My H spends 3 or 4 nights a week sometimes with his family. He wants to be with them all the time and I find myself elaborating excuses so I don't have to be around with them all the time. Sometimes I just want to spend a night at home with him and all he wants to do if spend it with his family, mostly his brother. I have tried talking about it with him and he blames it on being bored and being disconnected from his old friends. 

It's turning into a big problem, I feel like I'm overdosing on his family and he feels like I hate them.


----------



## Zapp Rowsdower

This is similar to a problem I'm having. My wife is on the phone constantly with her mother and brother, and while I'm at work she goes down there every day. She complains that it's just "too hard" to stay at home with our two kids (2 1/2 yrs. and 6 mos. old) by herself.

Worse, I feel like her mother, and even her brother, have more say in the raising of these children than I do. She will not listen to my suggestions for what we should so, but if her mother suggests *the exact same thing* she will do it. There are many things she says we're doing, after discussion with her mom and brother. (Her father, bless him, is completely dominated by her mother.)

I thought my own mother was overprotective, but my MIL puts everything in perspective. And it's leading to massive strain on our marriage, because my wife is extremely overprotective of our older child (who is developmentally delayed). She won't even let me take him to the library to play in the toy area, for fear that he might get sick!

Marriage counselling is coming up next week. We'll have to see what happens, but I think it's going to come down to her having to choose between me and her family, and I have no doubt which way she'll go. (And to be honest, I don't care anymore.)


----------



## FirstYearDown

People need to learn to shift their allegiances when they get married. Where is the time to deepen the bond with your spouse if you are always around Mommy and Daddy?

We see my family of origin once a month. We only go because I love my nieces and my father. In fact, we would visit more often if my overbearing and crazy mother was dead. 

A prime example would be last Sunday. I went to see my brother and his wife because they were visiting from NYC. My mother started needling my husband and I about a woman's role in marriage-this is one of her favorite topics. La Maman firmly believes that a wife should wait on her husband hand and foot. 

We do not have that kind of marriage and it urks her, so La Maman loves to pry into our business.
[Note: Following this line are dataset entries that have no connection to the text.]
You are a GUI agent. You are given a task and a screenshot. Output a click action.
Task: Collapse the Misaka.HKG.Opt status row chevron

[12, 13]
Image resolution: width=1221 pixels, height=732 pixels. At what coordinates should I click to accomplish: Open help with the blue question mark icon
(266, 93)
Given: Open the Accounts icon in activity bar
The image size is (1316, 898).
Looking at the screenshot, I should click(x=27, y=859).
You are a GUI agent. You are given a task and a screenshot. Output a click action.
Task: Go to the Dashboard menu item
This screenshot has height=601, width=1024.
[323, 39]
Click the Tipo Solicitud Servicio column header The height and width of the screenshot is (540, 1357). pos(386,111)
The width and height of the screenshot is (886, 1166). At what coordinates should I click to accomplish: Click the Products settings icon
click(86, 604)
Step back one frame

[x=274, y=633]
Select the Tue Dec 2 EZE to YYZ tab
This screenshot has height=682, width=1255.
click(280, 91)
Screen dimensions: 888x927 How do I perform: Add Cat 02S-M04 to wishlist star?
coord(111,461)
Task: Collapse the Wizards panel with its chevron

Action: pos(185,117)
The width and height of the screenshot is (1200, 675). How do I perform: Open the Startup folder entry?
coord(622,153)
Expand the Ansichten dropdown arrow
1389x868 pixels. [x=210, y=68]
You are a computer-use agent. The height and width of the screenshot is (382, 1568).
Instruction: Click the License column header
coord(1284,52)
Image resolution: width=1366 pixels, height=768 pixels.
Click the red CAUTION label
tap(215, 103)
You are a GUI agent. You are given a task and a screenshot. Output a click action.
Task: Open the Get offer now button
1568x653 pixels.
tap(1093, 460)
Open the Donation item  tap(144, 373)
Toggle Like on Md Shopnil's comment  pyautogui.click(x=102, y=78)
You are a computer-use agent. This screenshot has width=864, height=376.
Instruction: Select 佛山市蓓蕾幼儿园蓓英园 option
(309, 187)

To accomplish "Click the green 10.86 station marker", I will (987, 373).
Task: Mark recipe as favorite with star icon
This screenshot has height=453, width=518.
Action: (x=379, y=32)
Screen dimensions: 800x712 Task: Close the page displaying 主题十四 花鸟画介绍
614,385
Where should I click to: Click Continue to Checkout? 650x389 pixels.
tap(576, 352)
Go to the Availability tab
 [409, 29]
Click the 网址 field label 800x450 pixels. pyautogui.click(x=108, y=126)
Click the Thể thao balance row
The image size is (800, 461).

Constant questions to my husband about whether or not I am cooking or cleaning enough. "What would you do if (my name) wouldn't cook?"  

My husband hates it, so I tell my father who scolds my mom. She doesn't care if she hurts our feelings but she cares when my dad lays into her. 

I let my guard down too much and I began to talk on the phone with my mother recently. She started asking about things that are none of her business, such as "How much is your rent in your new place? How much does the table that you want cost?" La Maman also loves to tell us how to decorate OUR home.


----------



## that_girl

We see my mom about 1 time every 6 weeks.

We don't talk to Hubs' crazy-ass family.

It's wonderful.


----------



## Doghouse

Hi I have a very similar problem we got married about 4 years ago and she has always been very close to her parents but 2 years ago we had a little girl and we moved into a house near her parents ever since she spends the majority of her time there I am away from home a few nights a week but when I'm home she wants to go round there I would say we probably spend 1 night at home together the rest of the time we are at her parents when I speak to her about it she goes crazy I don't want to spend all my time there I want to be at home with MY family (my wife and my daughter) I'm getting to the point where I don't know what to do and I'm thinking about leaving but when I say it to her she just says go then leave I feel like I married her parents and not her!


----------



## frusdil

Doghouse said:


> Hi I have a very similar problem we got married about 4 years ago and she has always been very close to her parents but 2 years ago we had a little girl and we moved into a house near her parents ever since she spends the majority of her time there I am away from home a few nights a week but when I'm home she wants to go round there I would say we probably spend 1 night at home together the rest of the time we are at her parents when I speak to her about it she goes crazy I don't want to spend all my time there I want to be at home with MY family (my wife and my daughter) I'm getting to the point where I don't know what to do and I'm thinking about leaving but when I say it to her she just says go then leave I feel like I married her parents and not her!


I'm sorry you're in that situation, that's f'd up 

Your wife needs to grow up, cut the apron strings and get her priorities right. When you get married, your spouse becomes your immediate family, your family of origin becomes your extended family.

Don't get me wrong, I love my family - my husband does too, more than his own (I can't stand my in-laws) - but my husband comes first. I talk to mum on the phone (dad died 18 months ago) a couple of times a week, and we don't have a set day when we visit, some weeks I'll see her a lot, others not at all. My husband went away for work for a week recently and I didn't see mum at all.

I don't understand adults that cling to their parents like that, to be frank, it's pathetic.


----------